What the exercise asks: Pull each line holding "header" out of the entries below.

Data records:
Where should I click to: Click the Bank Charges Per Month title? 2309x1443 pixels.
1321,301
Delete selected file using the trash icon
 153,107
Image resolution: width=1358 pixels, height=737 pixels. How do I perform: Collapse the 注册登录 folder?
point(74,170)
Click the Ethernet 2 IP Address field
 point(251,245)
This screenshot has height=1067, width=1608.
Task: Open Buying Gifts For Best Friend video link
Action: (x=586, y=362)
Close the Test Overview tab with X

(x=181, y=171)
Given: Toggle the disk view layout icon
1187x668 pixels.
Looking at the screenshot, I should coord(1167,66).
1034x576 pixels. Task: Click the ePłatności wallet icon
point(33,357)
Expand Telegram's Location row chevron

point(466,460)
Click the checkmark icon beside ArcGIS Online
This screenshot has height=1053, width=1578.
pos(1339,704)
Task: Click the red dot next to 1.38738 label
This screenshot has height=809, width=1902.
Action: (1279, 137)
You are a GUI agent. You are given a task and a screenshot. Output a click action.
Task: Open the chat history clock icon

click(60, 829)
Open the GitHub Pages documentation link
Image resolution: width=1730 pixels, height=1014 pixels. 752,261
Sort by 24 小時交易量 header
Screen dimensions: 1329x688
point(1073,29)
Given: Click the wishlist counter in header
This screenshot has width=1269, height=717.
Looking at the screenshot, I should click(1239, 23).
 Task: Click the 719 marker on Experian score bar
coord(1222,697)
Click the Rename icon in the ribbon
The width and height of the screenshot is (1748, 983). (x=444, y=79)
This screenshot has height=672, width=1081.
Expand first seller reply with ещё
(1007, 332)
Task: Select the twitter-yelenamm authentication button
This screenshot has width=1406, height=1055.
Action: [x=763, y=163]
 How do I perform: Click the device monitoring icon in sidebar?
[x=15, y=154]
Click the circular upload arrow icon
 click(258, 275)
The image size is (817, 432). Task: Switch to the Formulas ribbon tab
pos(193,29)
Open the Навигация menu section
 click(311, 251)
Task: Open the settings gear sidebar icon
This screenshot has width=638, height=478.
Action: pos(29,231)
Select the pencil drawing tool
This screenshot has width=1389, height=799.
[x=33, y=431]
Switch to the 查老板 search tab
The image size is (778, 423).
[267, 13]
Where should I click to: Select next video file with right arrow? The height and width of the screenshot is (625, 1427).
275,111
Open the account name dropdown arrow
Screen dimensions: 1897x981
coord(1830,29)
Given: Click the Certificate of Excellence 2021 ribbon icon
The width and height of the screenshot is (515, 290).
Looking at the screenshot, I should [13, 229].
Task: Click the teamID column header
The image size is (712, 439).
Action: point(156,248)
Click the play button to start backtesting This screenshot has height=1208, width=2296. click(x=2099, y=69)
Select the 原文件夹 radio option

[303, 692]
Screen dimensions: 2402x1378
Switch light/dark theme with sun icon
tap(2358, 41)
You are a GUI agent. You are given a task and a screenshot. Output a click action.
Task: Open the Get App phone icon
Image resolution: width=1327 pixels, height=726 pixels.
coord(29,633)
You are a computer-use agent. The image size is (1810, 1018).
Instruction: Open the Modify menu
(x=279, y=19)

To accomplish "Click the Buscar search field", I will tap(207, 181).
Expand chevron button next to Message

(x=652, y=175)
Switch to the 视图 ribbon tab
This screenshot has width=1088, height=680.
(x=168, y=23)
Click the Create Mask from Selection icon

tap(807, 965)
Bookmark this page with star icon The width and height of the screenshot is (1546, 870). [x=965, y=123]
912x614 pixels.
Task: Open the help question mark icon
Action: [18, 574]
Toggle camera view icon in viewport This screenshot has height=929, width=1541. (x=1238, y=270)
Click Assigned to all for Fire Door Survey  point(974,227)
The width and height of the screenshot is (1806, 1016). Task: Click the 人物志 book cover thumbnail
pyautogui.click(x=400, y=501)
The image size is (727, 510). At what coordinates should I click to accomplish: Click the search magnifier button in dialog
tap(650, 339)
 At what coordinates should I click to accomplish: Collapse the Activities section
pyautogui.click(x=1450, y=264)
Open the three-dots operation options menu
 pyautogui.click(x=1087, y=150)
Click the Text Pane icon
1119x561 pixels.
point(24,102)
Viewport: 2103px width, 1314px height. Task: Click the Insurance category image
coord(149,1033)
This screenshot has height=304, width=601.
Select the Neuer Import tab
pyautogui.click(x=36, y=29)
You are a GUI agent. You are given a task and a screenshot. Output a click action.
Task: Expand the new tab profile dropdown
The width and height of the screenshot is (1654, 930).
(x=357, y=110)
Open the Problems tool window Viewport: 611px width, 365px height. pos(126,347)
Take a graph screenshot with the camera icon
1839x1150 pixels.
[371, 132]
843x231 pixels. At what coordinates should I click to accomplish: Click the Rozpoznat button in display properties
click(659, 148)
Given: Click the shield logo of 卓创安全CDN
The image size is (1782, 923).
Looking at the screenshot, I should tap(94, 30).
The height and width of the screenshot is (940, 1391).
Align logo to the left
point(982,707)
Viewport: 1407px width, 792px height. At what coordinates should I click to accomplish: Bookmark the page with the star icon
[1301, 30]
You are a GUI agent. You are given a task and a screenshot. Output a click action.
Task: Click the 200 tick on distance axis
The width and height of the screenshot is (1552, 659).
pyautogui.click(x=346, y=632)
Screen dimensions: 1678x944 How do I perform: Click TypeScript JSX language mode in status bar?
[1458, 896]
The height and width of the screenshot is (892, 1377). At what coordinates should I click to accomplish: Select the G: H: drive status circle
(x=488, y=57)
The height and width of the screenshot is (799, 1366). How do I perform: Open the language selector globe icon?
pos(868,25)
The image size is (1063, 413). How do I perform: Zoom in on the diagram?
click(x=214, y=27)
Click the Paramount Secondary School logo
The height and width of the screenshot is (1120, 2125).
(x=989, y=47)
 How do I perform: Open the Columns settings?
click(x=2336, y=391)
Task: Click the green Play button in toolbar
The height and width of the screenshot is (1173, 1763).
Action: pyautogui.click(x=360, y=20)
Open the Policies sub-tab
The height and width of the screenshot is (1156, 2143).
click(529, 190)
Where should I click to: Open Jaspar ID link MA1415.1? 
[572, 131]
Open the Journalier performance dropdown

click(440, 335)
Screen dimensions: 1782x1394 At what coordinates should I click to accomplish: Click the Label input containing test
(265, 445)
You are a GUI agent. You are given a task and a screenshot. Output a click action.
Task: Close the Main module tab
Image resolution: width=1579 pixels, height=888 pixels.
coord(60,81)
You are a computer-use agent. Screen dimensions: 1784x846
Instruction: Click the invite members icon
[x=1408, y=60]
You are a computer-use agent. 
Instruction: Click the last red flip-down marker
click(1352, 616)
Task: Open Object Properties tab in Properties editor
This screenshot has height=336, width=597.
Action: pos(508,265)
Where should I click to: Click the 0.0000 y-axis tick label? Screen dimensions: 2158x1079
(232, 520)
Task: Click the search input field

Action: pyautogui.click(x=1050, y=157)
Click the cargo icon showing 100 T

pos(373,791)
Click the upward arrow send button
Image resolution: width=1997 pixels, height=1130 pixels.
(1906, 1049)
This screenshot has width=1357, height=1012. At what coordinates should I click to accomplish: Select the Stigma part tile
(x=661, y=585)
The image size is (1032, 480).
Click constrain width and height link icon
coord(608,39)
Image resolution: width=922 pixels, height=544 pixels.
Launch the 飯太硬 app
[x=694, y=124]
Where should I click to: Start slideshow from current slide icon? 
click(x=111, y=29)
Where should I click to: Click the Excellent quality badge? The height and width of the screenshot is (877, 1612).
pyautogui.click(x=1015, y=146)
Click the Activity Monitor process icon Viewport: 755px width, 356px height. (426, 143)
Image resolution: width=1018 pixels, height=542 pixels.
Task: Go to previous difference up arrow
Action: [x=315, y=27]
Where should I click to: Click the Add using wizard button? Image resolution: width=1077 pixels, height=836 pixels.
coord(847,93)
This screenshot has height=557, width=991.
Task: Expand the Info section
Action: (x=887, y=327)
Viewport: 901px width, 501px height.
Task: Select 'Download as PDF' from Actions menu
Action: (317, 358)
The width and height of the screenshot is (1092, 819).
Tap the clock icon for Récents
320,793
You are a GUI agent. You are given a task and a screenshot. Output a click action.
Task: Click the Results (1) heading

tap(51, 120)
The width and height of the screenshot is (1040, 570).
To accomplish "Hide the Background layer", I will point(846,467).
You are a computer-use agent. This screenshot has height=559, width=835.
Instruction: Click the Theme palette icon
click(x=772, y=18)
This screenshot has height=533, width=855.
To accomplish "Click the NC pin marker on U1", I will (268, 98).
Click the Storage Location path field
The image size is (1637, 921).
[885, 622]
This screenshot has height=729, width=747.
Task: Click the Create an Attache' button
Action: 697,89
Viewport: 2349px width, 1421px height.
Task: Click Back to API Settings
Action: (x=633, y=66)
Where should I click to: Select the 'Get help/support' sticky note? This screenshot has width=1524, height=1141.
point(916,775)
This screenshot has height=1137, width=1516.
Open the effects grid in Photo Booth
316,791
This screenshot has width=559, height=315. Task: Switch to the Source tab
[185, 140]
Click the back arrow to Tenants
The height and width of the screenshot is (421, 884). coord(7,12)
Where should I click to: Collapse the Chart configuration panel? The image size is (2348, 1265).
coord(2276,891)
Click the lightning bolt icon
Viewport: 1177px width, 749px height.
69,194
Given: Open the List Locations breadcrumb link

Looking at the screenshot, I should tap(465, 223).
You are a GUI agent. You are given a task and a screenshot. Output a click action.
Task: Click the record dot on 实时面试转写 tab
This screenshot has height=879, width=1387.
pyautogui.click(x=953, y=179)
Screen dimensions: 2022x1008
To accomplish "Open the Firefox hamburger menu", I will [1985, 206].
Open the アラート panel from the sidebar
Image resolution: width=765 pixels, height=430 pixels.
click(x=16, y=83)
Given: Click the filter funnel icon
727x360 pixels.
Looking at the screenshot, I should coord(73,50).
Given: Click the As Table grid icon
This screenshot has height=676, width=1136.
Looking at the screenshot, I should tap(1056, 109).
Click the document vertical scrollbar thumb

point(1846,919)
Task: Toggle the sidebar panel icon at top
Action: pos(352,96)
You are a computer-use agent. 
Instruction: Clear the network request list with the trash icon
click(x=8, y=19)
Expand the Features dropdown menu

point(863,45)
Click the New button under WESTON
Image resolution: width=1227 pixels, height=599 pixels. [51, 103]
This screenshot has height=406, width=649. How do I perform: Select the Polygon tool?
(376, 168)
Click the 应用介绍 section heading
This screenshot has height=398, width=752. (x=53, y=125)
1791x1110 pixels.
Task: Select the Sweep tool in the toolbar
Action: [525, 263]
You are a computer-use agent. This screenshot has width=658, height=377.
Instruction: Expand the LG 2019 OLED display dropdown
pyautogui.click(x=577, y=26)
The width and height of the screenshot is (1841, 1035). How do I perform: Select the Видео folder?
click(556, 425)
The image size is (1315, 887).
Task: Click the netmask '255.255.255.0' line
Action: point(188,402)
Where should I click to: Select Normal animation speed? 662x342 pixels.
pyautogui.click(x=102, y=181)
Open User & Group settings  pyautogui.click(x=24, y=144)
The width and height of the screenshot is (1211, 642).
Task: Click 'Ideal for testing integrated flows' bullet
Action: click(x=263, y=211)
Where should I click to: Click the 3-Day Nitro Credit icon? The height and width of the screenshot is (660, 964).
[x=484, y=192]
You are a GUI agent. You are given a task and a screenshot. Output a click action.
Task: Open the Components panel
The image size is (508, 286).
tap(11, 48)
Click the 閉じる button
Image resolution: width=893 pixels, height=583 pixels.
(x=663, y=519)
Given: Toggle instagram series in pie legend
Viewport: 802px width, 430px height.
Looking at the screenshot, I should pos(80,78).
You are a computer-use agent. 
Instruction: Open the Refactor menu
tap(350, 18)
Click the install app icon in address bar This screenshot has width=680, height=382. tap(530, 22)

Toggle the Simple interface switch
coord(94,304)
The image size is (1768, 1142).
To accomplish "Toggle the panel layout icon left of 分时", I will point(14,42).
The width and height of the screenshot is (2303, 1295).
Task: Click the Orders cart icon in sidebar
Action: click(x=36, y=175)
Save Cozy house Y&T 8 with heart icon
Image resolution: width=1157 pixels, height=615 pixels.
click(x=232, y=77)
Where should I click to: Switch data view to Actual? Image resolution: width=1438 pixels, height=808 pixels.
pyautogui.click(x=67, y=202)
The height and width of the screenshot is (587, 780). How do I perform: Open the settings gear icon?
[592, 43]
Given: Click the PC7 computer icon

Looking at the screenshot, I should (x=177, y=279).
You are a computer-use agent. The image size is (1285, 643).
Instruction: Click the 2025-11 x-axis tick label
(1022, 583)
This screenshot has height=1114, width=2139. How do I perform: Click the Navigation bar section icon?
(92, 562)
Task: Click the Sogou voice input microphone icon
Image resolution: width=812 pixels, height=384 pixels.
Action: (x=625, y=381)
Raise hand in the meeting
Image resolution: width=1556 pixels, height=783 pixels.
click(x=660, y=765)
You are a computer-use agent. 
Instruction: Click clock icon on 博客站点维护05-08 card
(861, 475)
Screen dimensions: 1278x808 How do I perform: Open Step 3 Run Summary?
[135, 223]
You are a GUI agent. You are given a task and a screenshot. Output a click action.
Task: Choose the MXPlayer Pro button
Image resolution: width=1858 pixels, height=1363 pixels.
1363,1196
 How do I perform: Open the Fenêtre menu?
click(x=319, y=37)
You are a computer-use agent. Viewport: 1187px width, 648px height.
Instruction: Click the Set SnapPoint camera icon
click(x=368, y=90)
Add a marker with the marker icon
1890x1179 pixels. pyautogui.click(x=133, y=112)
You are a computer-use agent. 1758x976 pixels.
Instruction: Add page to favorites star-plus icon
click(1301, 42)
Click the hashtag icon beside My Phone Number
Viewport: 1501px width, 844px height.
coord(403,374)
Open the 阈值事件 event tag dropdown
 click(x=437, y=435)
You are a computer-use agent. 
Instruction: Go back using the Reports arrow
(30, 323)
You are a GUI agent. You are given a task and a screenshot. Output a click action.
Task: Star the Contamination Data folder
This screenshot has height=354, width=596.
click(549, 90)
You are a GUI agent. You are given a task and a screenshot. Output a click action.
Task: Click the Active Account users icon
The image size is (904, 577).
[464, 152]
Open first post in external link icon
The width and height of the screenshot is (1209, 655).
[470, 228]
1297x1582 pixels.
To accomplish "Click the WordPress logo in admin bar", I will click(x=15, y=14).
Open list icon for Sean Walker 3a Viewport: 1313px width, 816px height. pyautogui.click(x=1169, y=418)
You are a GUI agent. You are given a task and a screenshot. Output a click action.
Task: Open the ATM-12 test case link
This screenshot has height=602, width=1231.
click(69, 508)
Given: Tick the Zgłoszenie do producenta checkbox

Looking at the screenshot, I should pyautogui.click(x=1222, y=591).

Reply to the exercise:
Sort by 24 小時交易量 header
Given: Click the wishlist counter in header
Task: Click the teamID column header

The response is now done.